#### WHAT TO WORK ON
Print nothing except the lines of the listing below from the line with "Task: Click main panel scroll up arrow" to the line with "Open Daniel Weissmann's avatar on top post", each exactly as written, both ends included.

#### AVAILABLE DATA

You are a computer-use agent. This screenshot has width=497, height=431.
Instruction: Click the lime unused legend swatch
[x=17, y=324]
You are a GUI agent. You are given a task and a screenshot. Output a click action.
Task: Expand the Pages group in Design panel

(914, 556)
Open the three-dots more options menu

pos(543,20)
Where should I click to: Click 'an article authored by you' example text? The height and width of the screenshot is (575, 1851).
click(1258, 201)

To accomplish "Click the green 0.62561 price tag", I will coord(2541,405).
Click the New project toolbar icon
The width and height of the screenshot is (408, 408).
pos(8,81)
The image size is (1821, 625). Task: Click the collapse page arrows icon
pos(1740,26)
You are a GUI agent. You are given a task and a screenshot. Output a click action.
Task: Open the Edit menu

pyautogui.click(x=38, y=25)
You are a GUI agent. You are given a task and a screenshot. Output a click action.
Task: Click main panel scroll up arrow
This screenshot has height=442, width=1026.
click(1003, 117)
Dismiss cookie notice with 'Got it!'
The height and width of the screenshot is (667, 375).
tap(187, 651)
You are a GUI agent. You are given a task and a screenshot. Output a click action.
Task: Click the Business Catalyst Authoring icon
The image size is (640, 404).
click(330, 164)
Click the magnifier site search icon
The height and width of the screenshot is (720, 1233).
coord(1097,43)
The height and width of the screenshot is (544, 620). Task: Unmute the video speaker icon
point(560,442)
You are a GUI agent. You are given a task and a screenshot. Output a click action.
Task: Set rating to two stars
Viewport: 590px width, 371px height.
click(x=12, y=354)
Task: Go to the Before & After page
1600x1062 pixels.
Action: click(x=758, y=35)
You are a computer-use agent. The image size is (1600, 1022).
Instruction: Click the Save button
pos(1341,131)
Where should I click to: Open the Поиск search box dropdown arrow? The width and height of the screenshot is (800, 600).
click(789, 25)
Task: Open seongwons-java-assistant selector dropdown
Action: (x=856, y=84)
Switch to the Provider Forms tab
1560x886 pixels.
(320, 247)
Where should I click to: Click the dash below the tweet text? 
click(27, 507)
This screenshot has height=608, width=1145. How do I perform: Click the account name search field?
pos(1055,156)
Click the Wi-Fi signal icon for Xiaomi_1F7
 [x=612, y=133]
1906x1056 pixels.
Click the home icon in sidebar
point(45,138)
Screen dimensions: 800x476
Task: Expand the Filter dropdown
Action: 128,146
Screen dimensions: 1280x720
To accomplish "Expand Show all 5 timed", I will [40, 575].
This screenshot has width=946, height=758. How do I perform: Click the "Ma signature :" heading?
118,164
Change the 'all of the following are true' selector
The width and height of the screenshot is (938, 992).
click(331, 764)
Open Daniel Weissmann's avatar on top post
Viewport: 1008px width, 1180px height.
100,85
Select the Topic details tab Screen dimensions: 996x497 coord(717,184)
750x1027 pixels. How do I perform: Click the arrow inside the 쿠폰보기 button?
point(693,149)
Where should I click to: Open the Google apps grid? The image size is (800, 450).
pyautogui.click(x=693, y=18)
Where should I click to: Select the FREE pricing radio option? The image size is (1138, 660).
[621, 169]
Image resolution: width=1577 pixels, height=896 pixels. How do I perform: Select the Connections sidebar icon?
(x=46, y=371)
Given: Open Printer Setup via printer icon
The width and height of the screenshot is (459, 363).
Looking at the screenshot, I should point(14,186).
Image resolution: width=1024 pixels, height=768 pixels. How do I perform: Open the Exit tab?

#### RESPONSE BOX
Task: Click main panel scroll up arrow
This screenshot has height=442, width=1026.
click(1003, 117)
Dismiss cookie notice with 'Got it!'
The height and width of the screenshot is (667, 375).
tap(187, 651)
You are a GUI agent. You are given a task and a screenshot. Output a click action.
Task: Click the Business Catalyst Authoring icon
The image size is (640, 404).
click(330, 164)
Click the magnifier site search icon
The height and width of the screenshot is (720, 1233).
coord(1097,43)
The height and width of the screenshot is (544, 620). Task: Unmute the video speaker icon
point(560,442)
You are a GUI agent. You are given a task and a screenshot. Output a click action.
Task: Set rating to two stars
Viewport: 590px width, 371px height.
click(x=12, y=354)
Task: Go to the Before & After page
1600x1062 pixels.
Action: click(x=758, y=35)
You are a computer-use agent. The image size is (1600, 1022).
Instruction: Click the Save button
pos(1341,131)
Where should I click to: Open the Поиск search box dropdown arrow? The width and height of the screenshot is (800, 600).
click(789, 25)
Task: Open seongwons-java-assistant selector dropdown
Action: (x=856, y=84)
Switch to the Provider Forms tab
1560x886 pixels.
(320, 247)
Where should I click to: Click the dash below the tweet text? 
click(27, 507)
This screenshot has height=608, width=1145. How do I perform: Click the account name search field?
pos(1055,156)
Click the Wi-Fi signal icon for Xiaomi_1F7
 [x=612, y=133]
1906x1056 pixels.
Click the home icon in sidebar
point(45,138)
Screen dimensions: 800x476
Task: Expand the Filter dropdown
Action: 128,146
Screen dimensions: 1280x720
To accomplish "Expand Show all 5 timed", I will [40, 575].
This screenshot has width=946, height=758. How do I perform: Click the "Ma signature :" heading?
118,164
Change the 'all of the following are true' selector
The width and height of the screenshot is (938, 992).
click(331, 764)
Open Daniel Weissmann's avatar on top post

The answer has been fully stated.